Expect your credentials to be challenged. You need a license to prepare taxes
for other people - And I expect they'll try to say every developer who touches
a line of code must have one. Expect character assasination, and every mistake
to be amplified. Buzzfeed will run "10 dangers of using open source software
to do your taxes". The forms will become even more of a moving target than
they are now, and APIs will absolutely not be public.

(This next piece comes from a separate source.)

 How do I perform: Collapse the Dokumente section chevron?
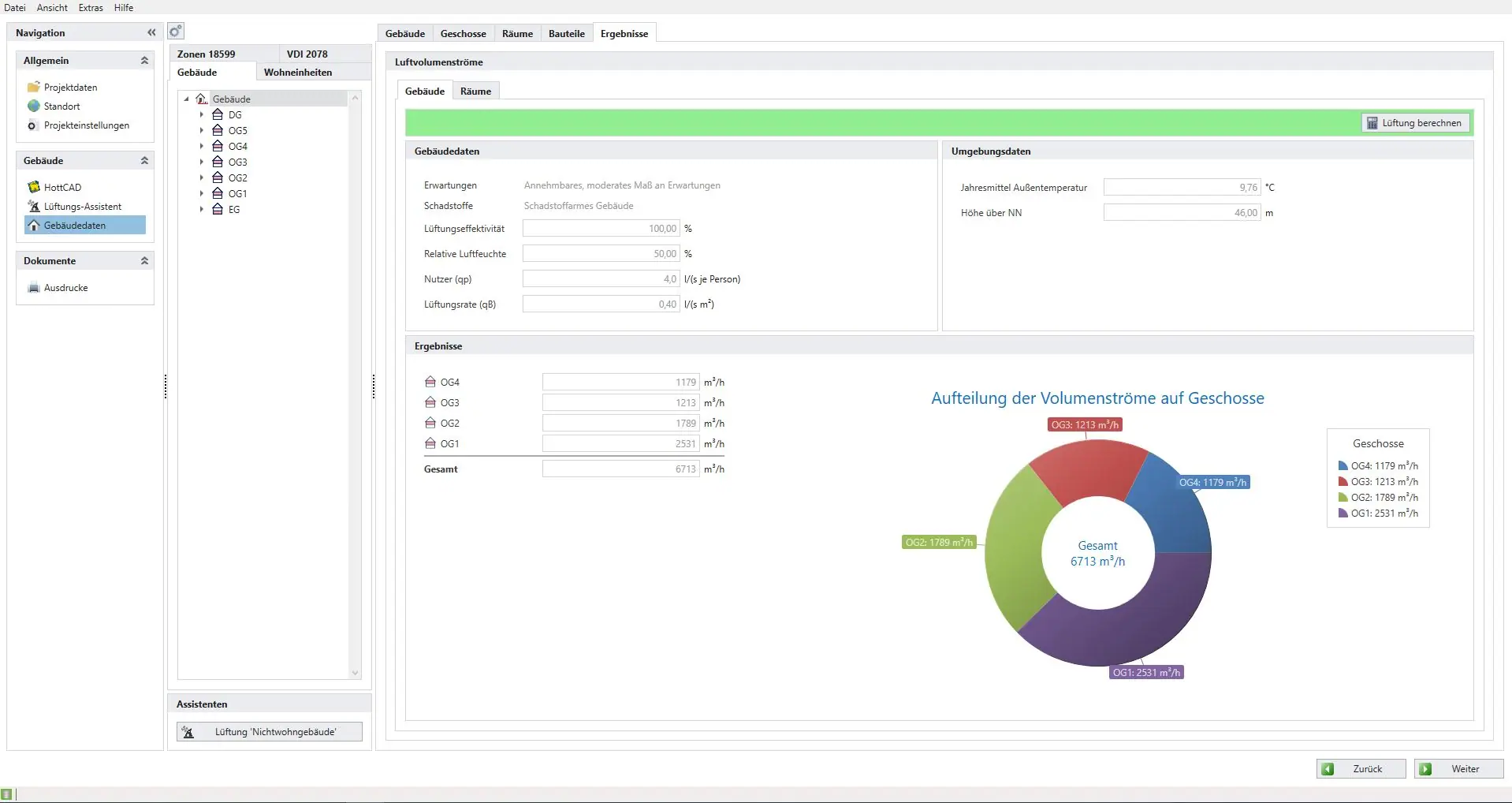pyautogui.click(x=144, y=261)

But it's a fight that should be fought. This is the kind of thing that makes
better government, kicking and screaming.

------
kwoff
I'm an American working in the Netherlands. Filing US taxes has improved, a
lot last year in my opinion, since it got easier to file electronically for
free... But compare: I got a letter from the Dutch government a few weeks ago
saying I don't need to do anything since as far as they can tell my situation
hasn't changed since last year. In the US, some people believe that the tax
return that they get every year is some kind of bonus. Here, my employer
withholds the correct amount. Why is that so hard?

------
riemannzeta
I wish there were more information about what, specifically, the pilot program
included. The main detail I got from the story is that the tax returns were
pre-filled with income information.

I think that's useful, but I see no reason to expect a priori that the
government would end up doing a better job with that than the private
companies (like Intuit and H&R Block) whose revenue depends on doing that
well.

The comments that suggest that Intuit and H&R Block were lobbying to keep the
tax code complex don't make sense to me. Maybe they are, but that's not what
they were lobbying for in lobbying to defeat this particular, reform is it?
Rather, they were lobbying to keep the pre-filling process private.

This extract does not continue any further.